» **WHAT YOU HAVE TO DO**
Revise all of the records below by replacing every occurrence of "At what coordinates should I click to accomplish" with "Where should I click to accomplish". Keep everything else unchanged.

[Records from a data source]
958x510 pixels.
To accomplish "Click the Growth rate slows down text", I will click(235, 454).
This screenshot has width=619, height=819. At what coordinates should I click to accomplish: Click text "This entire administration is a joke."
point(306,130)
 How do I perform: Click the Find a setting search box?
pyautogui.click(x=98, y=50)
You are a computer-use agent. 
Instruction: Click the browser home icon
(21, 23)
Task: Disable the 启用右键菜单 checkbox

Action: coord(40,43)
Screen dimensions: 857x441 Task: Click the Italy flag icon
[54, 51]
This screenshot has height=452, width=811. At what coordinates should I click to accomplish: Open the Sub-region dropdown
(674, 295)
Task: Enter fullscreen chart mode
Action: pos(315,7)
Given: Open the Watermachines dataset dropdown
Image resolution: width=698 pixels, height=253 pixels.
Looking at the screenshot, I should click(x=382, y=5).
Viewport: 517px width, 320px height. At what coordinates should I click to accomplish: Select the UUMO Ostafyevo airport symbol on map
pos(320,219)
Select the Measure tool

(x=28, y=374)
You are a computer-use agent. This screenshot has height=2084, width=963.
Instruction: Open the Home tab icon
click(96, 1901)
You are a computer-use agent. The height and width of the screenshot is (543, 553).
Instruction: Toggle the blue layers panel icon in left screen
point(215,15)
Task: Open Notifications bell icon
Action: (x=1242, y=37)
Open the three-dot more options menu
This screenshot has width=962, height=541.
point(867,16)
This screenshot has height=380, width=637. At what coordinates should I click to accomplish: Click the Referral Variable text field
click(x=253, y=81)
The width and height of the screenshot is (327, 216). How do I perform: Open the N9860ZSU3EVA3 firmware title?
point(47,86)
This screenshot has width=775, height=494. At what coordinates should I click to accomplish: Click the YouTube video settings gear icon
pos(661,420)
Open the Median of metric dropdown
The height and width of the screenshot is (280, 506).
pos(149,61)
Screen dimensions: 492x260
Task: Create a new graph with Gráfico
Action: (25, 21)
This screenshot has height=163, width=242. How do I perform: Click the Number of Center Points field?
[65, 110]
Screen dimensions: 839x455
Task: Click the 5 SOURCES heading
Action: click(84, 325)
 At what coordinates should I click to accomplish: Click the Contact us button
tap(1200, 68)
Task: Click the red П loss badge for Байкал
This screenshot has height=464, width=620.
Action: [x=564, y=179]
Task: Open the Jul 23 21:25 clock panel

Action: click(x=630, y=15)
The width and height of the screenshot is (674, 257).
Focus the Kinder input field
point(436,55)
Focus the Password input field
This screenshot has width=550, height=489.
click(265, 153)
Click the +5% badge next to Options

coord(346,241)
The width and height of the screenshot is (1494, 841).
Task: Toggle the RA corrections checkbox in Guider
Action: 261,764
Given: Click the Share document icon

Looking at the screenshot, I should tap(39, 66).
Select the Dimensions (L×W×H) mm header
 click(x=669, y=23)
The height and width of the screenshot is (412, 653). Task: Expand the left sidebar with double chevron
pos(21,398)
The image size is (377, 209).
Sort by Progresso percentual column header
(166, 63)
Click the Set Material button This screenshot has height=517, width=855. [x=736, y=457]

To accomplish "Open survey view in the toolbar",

» **THE SOLUTION**
958x510 pixels.
To accomplish "Click the Growth rate slows down text", I will click(235, 454).
This screenshot has width=619, height=819. Where should I click to accomplish: Click text "This entire administration is a joke."
point(306,130)
 How do I perform: Click the Find a setting search box?
pyautogui.click(x=98, y=50)
You are a computer-use agent. 
Instruction: Click the browser home icon
(21, 23)
Task: Disable the 启用右键菜单 checkbox

Action: coord(40,43)
Screen dimensions: 857x441 Task: Click the Italy flag icon
[54, 51]
This screenshot has height=452, width=811. Where should I click to accomplish: Open the Sub-region dropdown
(674, 295)
Task: Enter fullscreen chart mode
Action: pos(315,7)
Given: Open the Watermachines dataset dropdown
Image resolution: width=698 pixels, height=253 pixels.
Looking at the screenshot, I should click(x=382, y=5).
Viewport: 517px width, 320px height. Where should I click to accomplish: Select the UUMO Ostafyevo airport symbol on map
pos(320,219)
Select the Measure tool

(x=28, y=374)
You are a computer-use agent. This screenshot has height=2084, width=963.
Instruction: Open the Home tab icon
click(96, 1901)
You are a computer-use agent. The height and width of the screenshot is (543, 553).
Instruction: Toggle the blue layers panel icon in left screen
point(215,15)
Task: Open Notifications bell icon
Action: (x=1242, y=37)
Open the three-dot more options menu
This screenshot has width=962, height=541.
point(867,16)
This screenshot has height=380, width=637. Where should I click to accomplish: Click the Referral Variable text field
click(x=253, y=81)
The width and height of the screenshot is (327, 216). How do I perform: Open the N9860ZSU3EVA3 firmware title?
point(47,86)
This screenshot has width=775, height=494. Where should I click to accomplish: Click the YouTube video settings gear icon
pos(661,420)
Open the Median of metric dropdown
The height and width of the screenshot is (280, 506).
pos(149,61)
Screen dimensions: 492x260
Task: Create a new graph with Gráfico
Action: (25, 21)
This screenshot has height=163, width=242. How do I perform: Click the Number of Center Points field?
[65, 110]
Screen dimensions: 839x455
Task: Click the 5 SOURCES heading
Action: click(84, 325)
 Where should I click to accomplish: Click the Contact us button
tap(1200, 68)
Task: Click the red П loss badge for Байкал
This screenshot has height=464, width=620.
Action: [x=564, y=179]
Task: Open the Jul 23 21:25 clock panel

Action: click(x=630, y=15)
The width and height of the screenshot is (674, 257).
Focus the Kinder input field
point(436,55)
Focus the Password input field
This screenshot has width=550, height=489.
click(265, 153)
Click the +5% badge next to Options

coord(346,241)
The width and height of the screenshot is (1494, 841).
Task: Toggle the RA corrections checkbox in Guider
Action: 261,764
Given: Click the Share document icon

Looking at the screenshot, I should tap(39, 66).
Select the Dimensions (L×W×H) mm header
 click(x=669, y=23)
The height and width of the screenshot is (412, 653). Task: Expand the left sidebar with double chevron
pos(21,398)
The image size is (377, 209).
Sort by Progresso percentual column header
(166, 63)
Click the Set Material button This screenshot has height=517, width=855. [x=736, y=457]

To accomplish "Open survey view in the toolbar",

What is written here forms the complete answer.